**WHAT NEEDS TO BE DONE:**
Within the entries that follow, show each line where the word "selector" occurs.

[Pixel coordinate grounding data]
....

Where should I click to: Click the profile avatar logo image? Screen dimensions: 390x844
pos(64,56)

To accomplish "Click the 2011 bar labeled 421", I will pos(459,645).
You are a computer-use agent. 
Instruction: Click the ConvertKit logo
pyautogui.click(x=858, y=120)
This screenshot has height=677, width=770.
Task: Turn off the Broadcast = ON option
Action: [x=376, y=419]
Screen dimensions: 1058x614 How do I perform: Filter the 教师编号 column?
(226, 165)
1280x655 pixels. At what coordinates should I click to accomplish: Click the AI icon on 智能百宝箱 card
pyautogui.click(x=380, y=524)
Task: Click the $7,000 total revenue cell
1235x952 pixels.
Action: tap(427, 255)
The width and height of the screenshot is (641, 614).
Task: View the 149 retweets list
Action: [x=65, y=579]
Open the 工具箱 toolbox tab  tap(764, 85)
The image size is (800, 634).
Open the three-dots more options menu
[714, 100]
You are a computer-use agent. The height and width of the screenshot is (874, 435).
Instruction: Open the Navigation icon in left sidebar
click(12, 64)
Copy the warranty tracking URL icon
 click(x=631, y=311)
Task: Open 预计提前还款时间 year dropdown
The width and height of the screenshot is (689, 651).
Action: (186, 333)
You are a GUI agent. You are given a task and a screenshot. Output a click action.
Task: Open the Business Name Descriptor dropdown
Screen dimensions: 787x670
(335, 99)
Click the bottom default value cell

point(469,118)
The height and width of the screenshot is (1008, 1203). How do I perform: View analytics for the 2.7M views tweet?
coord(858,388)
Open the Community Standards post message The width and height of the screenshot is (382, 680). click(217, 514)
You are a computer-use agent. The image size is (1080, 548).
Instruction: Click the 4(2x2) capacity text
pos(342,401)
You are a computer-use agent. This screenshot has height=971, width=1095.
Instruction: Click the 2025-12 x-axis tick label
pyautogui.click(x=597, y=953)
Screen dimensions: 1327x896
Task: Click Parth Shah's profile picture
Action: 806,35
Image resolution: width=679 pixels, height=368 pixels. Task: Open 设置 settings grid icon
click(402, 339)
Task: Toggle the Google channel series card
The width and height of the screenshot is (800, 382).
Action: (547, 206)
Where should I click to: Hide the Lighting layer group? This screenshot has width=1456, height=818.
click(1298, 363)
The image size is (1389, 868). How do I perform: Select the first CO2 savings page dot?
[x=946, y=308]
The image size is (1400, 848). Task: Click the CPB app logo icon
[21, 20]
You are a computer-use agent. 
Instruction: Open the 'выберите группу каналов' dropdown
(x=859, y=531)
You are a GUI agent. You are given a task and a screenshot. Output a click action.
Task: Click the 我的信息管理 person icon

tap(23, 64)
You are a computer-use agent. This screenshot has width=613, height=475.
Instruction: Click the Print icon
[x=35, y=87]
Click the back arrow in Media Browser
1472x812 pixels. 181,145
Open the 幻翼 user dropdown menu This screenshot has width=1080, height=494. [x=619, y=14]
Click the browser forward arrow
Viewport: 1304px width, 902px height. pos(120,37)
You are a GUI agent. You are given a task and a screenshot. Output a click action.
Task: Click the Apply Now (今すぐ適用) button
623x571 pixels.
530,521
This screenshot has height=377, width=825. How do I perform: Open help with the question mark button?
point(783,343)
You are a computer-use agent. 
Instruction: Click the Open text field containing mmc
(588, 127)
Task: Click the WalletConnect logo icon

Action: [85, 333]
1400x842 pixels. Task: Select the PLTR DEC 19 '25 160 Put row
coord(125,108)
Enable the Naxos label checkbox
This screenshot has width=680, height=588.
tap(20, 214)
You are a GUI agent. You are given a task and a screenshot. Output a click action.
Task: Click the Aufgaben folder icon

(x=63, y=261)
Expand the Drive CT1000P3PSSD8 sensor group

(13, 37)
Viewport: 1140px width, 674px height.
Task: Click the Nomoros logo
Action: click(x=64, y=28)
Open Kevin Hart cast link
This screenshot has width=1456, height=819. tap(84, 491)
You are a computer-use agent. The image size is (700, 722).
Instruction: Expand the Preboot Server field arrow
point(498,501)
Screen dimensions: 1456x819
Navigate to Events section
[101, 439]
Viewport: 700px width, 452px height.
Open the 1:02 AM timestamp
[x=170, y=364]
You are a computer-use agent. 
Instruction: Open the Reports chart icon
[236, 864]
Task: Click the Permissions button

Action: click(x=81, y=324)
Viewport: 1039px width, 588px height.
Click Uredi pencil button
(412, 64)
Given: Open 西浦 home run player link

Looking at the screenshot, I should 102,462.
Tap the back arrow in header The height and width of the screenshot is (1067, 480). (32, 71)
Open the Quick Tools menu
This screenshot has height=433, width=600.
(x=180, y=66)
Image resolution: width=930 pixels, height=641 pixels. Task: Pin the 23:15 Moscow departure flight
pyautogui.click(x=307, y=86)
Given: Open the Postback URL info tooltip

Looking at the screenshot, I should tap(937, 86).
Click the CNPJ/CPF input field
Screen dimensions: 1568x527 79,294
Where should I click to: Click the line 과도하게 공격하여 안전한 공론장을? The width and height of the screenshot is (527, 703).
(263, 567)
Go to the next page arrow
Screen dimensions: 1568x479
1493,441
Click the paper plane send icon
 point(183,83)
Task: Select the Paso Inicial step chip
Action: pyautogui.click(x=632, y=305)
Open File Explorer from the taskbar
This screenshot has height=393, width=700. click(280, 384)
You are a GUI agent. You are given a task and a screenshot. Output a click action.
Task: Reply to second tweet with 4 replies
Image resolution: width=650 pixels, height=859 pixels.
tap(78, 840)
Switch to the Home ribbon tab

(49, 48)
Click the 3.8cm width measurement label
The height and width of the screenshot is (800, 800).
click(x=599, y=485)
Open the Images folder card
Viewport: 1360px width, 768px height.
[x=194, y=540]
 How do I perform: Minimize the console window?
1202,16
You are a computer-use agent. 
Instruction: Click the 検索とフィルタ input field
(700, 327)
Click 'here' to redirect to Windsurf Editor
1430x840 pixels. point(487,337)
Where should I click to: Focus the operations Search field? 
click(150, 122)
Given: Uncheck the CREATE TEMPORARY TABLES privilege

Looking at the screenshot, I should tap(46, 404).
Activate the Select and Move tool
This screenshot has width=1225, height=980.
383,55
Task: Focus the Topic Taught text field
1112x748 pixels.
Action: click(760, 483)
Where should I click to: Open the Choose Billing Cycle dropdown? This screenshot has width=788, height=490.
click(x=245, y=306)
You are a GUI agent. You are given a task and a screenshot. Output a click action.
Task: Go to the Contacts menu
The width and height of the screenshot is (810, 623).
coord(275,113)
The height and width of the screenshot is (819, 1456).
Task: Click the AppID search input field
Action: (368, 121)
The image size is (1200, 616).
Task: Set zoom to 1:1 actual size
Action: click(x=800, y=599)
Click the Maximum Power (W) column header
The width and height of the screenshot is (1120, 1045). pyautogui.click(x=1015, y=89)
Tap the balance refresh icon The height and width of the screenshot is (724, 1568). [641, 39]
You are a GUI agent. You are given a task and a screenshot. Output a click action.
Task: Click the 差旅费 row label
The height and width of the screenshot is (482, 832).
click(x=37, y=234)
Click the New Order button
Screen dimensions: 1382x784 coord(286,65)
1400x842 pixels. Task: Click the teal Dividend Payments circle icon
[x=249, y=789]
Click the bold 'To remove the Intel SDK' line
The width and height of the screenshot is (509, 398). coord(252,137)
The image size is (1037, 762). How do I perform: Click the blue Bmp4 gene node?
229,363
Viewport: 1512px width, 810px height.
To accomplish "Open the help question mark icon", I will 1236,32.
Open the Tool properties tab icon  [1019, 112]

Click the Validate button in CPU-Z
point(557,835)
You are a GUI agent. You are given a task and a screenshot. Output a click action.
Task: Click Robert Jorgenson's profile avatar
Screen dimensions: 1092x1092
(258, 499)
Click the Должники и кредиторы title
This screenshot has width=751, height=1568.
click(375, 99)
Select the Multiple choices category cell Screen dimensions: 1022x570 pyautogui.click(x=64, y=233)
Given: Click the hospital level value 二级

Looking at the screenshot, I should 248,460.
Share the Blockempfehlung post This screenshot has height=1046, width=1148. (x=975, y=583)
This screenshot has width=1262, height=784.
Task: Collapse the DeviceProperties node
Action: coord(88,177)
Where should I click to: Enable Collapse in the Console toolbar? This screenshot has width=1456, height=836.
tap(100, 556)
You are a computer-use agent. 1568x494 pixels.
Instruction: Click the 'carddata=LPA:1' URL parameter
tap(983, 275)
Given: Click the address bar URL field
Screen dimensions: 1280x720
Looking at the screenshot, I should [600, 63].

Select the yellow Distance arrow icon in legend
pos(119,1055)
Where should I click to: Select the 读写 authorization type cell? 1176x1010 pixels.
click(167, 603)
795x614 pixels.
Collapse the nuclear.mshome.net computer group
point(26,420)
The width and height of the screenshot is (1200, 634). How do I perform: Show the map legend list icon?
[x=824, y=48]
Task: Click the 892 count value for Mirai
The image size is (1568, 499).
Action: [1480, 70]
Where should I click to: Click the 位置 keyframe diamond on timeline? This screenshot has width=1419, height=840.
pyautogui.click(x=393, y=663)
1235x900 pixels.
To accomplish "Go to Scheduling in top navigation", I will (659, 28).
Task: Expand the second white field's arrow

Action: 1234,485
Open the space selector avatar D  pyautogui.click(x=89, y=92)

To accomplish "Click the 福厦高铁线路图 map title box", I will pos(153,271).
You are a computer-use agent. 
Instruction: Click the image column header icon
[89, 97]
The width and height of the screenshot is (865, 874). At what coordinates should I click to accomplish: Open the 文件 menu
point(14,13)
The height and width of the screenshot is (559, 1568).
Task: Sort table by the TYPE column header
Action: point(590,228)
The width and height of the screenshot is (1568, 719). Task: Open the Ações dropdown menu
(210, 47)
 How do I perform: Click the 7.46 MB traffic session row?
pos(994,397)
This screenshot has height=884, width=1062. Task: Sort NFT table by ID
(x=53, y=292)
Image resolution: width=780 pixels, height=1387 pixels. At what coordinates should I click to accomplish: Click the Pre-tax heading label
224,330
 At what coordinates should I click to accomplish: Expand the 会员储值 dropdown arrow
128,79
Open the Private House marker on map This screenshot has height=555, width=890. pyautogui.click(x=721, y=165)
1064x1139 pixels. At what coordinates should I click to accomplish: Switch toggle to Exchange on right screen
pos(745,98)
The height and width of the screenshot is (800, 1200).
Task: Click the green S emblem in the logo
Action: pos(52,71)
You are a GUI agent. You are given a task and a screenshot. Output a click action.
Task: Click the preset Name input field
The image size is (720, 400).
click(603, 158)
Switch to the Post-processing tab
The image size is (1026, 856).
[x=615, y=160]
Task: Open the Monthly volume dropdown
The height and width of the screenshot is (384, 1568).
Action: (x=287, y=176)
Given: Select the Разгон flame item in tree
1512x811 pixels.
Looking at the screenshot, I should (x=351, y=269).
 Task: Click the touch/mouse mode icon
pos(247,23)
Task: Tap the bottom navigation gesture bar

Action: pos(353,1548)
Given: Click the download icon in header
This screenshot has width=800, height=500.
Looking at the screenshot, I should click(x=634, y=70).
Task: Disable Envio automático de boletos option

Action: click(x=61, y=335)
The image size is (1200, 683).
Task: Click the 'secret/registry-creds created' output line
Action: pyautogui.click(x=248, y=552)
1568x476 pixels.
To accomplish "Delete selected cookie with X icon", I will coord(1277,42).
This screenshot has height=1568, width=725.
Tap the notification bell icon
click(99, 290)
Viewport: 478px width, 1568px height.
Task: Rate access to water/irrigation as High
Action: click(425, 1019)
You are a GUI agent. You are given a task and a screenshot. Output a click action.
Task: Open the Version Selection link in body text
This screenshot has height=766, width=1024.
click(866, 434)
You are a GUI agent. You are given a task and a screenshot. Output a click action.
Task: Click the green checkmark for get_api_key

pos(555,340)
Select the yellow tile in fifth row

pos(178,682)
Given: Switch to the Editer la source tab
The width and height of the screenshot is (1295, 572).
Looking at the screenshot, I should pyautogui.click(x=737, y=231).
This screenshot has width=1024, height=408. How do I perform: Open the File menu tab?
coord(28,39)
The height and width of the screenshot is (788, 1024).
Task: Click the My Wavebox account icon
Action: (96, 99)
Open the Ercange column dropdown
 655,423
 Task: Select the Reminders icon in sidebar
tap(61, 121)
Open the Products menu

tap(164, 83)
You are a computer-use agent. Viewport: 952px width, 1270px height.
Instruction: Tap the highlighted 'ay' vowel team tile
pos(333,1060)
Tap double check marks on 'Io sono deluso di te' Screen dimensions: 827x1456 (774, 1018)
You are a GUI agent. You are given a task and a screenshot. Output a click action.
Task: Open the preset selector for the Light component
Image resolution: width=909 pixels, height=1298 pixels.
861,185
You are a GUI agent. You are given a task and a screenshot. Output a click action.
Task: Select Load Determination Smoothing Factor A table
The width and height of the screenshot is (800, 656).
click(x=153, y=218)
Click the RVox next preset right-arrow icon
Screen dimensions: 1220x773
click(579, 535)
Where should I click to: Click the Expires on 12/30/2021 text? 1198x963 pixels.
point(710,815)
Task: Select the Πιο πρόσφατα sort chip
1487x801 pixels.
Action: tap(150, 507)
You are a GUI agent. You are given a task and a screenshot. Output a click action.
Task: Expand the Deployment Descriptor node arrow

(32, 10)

....

**RESULT:**
Open the space selector avatar D  pyautogui.click(x=89, y=92)
Task: Open the preset selector for the Light component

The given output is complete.